Getting those rocks back is a complicated process. NASA is looking at sending a whole team of robots to get these samples and bring them back to Earth on a European Space Agency orbiter. But until that happens, we won't know for sure if there was ancient life on Mars.
Conclusion: Mars's Lost Potential
Mars represents one of the most compelling stories in our solar system—a world that could have been. From a potentially habitable planet with oceans, rivers, and possibly teeming microbial life, Mars transformed into the frozen desert we know today.
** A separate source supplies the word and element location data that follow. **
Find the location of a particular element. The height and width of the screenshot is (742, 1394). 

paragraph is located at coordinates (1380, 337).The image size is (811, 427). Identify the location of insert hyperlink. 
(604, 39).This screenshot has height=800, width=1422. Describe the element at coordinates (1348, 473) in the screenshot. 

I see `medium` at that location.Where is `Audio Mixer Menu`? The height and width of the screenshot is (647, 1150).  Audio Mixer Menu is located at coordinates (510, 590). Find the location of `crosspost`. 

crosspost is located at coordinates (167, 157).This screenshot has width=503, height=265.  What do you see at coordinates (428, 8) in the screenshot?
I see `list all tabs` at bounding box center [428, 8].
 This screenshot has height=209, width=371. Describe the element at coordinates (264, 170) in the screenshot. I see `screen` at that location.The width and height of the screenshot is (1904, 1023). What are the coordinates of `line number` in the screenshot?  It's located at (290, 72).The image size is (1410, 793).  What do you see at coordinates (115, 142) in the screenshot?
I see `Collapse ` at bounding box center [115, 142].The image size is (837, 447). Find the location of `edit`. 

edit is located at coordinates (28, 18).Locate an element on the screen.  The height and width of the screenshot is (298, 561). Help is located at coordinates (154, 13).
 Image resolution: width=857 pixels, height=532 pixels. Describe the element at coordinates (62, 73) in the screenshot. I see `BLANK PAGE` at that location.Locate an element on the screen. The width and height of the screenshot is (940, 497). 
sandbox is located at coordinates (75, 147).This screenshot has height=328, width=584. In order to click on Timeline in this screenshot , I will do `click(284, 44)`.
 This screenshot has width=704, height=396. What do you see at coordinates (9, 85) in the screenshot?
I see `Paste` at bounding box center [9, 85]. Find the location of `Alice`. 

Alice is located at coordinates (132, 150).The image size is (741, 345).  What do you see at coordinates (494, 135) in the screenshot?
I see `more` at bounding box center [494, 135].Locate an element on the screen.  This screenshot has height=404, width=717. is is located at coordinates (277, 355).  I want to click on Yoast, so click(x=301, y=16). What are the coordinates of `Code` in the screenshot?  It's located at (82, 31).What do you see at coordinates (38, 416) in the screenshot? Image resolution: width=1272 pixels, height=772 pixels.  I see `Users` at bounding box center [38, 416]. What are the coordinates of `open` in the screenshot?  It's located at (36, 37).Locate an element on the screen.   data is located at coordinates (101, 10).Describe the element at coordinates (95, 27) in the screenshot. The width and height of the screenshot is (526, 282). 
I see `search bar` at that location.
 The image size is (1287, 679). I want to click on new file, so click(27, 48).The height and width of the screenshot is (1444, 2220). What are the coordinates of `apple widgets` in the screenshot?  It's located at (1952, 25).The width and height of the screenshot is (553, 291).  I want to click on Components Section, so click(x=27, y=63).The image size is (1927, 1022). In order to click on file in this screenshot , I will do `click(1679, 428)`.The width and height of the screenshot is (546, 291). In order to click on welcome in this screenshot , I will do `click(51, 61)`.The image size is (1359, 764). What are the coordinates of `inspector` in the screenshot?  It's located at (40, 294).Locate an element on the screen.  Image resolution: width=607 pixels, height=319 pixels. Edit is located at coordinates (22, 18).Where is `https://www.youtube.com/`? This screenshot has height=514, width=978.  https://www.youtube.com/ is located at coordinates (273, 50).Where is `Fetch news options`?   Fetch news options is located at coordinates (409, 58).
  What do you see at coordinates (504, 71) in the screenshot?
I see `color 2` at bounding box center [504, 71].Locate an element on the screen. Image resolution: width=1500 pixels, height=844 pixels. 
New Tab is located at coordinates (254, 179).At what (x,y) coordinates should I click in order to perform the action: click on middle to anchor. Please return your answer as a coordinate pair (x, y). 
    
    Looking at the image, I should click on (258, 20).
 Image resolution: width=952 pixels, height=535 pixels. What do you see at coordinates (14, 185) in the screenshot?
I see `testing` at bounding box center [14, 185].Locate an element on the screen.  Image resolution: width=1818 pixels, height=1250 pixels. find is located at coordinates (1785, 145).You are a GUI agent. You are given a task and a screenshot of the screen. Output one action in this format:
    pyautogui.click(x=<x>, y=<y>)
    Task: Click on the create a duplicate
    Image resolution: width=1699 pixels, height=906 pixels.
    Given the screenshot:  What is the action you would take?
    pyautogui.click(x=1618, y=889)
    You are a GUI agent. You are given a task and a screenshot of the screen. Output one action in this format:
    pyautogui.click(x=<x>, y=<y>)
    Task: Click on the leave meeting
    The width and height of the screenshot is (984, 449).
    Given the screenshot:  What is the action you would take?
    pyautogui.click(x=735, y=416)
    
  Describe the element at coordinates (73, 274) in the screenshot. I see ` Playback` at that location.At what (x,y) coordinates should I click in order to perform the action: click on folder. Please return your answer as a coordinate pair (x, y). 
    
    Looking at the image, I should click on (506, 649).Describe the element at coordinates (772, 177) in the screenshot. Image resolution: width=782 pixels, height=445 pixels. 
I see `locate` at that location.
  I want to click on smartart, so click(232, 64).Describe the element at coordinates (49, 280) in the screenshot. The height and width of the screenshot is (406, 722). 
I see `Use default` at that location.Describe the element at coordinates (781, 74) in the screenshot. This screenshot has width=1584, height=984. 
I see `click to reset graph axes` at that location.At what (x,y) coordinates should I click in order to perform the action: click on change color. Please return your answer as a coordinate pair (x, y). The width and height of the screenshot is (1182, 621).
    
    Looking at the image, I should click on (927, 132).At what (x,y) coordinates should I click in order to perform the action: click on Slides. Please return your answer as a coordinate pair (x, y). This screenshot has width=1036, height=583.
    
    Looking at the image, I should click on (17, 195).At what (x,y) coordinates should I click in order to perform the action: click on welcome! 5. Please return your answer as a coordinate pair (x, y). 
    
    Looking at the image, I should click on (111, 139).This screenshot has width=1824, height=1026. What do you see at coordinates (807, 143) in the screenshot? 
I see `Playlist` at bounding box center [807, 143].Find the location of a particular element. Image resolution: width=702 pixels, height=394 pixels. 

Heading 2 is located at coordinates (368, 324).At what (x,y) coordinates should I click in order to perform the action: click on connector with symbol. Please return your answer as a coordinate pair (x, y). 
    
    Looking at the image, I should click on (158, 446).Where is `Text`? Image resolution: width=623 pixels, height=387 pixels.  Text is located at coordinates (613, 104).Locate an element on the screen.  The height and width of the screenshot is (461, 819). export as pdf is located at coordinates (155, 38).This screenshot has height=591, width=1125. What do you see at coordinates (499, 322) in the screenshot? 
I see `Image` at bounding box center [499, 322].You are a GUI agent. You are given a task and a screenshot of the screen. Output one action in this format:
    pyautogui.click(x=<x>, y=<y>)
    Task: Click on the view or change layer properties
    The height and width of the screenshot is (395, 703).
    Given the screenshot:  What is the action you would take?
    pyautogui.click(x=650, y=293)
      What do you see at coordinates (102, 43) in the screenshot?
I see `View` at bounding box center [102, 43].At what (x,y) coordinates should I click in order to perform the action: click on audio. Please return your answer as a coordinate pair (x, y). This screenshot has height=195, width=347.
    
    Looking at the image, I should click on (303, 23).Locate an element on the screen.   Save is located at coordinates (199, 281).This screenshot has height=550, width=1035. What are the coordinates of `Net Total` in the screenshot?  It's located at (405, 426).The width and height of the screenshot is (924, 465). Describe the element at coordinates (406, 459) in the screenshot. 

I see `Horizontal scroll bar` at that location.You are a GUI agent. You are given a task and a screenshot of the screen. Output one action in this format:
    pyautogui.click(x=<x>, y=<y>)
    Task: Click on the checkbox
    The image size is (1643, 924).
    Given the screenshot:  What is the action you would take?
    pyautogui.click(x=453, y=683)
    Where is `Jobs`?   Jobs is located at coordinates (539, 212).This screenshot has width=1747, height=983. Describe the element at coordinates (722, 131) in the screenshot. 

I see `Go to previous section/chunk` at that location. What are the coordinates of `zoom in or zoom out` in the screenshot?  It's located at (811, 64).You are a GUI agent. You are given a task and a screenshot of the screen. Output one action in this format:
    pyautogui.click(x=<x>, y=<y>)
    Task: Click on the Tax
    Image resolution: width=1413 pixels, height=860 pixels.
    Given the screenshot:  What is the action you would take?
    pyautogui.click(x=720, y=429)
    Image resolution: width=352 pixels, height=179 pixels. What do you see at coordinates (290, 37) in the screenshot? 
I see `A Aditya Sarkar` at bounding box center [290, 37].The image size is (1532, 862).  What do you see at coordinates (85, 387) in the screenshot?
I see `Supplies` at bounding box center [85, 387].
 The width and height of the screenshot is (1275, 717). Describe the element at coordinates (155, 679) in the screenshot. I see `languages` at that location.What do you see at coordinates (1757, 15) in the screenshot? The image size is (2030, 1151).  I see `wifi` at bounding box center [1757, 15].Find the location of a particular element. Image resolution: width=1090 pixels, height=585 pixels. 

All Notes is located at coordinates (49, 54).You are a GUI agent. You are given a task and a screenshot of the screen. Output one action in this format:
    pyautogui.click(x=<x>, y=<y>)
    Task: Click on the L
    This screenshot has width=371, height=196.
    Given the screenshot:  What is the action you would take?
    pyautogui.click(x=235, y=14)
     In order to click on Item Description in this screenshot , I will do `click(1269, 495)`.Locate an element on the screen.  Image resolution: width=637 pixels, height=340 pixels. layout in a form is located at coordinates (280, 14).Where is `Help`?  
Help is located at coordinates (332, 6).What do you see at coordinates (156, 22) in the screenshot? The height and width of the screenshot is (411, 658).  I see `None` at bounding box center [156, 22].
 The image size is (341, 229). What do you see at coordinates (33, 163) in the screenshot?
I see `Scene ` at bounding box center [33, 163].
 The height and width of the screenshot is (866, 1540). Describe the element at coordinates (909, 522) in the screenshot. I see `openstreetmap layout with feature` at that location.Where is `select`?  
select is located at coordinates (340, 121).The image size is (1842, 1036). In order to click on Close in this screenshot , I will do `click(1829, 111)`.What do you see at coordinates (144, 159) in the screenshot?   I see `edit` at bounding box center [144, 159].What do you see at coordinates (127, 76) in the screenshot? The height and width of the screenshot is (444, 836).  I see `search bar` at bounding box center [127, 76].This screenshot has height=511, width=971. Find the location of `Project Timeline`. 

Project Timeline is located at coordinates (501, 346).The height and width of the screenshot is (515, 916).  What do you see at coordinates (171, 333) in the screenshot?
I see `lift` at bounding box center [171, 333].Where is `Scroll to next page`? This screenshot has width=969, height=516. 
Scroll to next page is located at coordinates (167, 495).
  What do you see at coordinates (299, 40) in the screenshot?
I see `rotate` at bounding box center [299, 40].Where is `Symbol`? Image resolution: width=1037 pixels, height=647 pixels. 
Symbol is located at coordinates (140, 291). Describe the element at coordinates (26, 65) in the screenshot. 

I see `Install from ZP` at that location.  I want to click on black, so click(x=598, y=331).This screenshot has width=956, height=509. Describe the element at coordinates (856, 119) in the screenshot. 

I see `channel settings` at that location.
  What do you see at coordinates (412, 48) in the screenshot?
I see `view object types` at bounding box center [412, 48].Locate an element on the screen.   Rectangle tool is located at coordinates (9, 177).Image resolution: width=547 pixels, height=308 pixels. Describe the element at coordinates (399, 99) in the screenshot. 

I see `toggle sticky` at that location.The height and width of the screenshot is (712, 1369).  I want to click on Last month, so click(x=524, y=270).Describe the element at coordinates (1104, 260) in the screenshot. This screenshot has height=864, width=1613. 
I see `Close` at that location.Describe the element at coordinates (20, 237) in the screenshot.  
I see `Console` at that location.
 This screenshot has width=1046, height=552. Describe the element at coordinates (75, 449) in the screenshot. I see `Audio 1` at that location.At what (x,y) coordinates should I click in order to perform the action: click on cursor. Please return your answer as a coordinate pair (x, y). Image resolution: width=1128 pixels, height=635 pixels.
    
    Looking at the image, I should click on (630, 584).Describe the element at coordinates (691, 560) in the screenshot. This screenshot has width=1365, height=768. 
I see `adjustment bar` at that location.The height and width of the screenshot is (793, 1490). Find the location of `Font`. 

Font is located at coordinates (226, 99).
The recent discoveries by Perseverance rover give us tantalizing hints that life may have indeed taken hold on ancient Mars during its most habitable periods. If confirmed, these findings would revolutionize our understanding of life in the universe and remind us that habitability is a fragile, temporary gift that planets can lose.
Maybe one day you'll set foot on Mars, build a base, grow some potatoes, and try your best to survive on this ancient world that once held such promise for life. The red planet stands as both a cautionary tale and a source of hope—showing us what Earth could become, while also demonstrating that life finds a way to leave its mark across billions of years.